Danylo Falkovskyi

Personal information
- Full name: Danylo Serhiiovych Falkovskyi
- Date of birth: 21 May 1999 (age 26)
- Place of birth: Kropyvnytskyi, Ukraine
- Height: 1.91 m (6 ft 3 in)
- Position: Midfielder

Youth career
- 2012-2016: Zirka Kropyvnytsky
- 2018-2021: Olimpik Kropyvnytskyi

Senior career*
- Years: Team / Apps / (Gls)
- 2021–2022: Zirka Kropyvnytsky / 0 / (0)
- 2018–2019: Krystal Chortkiv / 20 / (4)
- 2019–2021: Mykolaiv / 17 / (3)
- 2019–2021: → Mykolaiv-2 / 44 / (5)
- 2022–2023: Kremin Kremenchuk / 22 / (3)
- 2023–2025: Metalurh Zaporizhzhia / 34 / (4)
- 2024: → Nyva Buzova (loan) / 8 / (1)
- 2025: Podillya Khmelnytskyi / 1 / (0)

= Danylo Falkovskyi =

Ukrainian footballer (born 1999)

Danylo Serhiiovych Falkovskyi (Данило Сергійович Фальковський; born 21 May 1999) is a Ukrainian professional footballer who played as a midfielder for Ukrainian club Podillya Khmelnytskyi.

==Career==
He signed with Kremin on 24 August 2022 for a two-year contract.

===Metalurh Zaporizhzhia===
Falkovskyi moved to Metalurh Zaporizhzhia on 10 July 2023. Two years later, Falkovskyi left the club after making twenty-one appearance for the club. In those matches he scored two goals and provided one assist.

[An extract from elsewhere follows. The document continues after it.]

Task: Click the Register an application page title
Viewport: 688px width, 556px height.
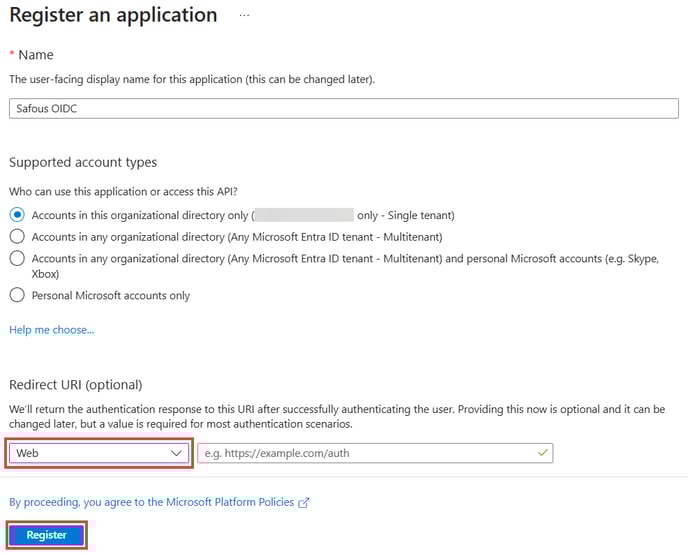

===Podillya Khmelnytskyi===
Falkovskyi joined the Ukrainian First League side Podillya Khmelnytskyi in July 2025. He took the number 8 shirt. He made two appearances for the club. One in the League and another in the Ukrainian cup on 23 August against Skala 1911. Falkovskyi left Podillya during December 2025.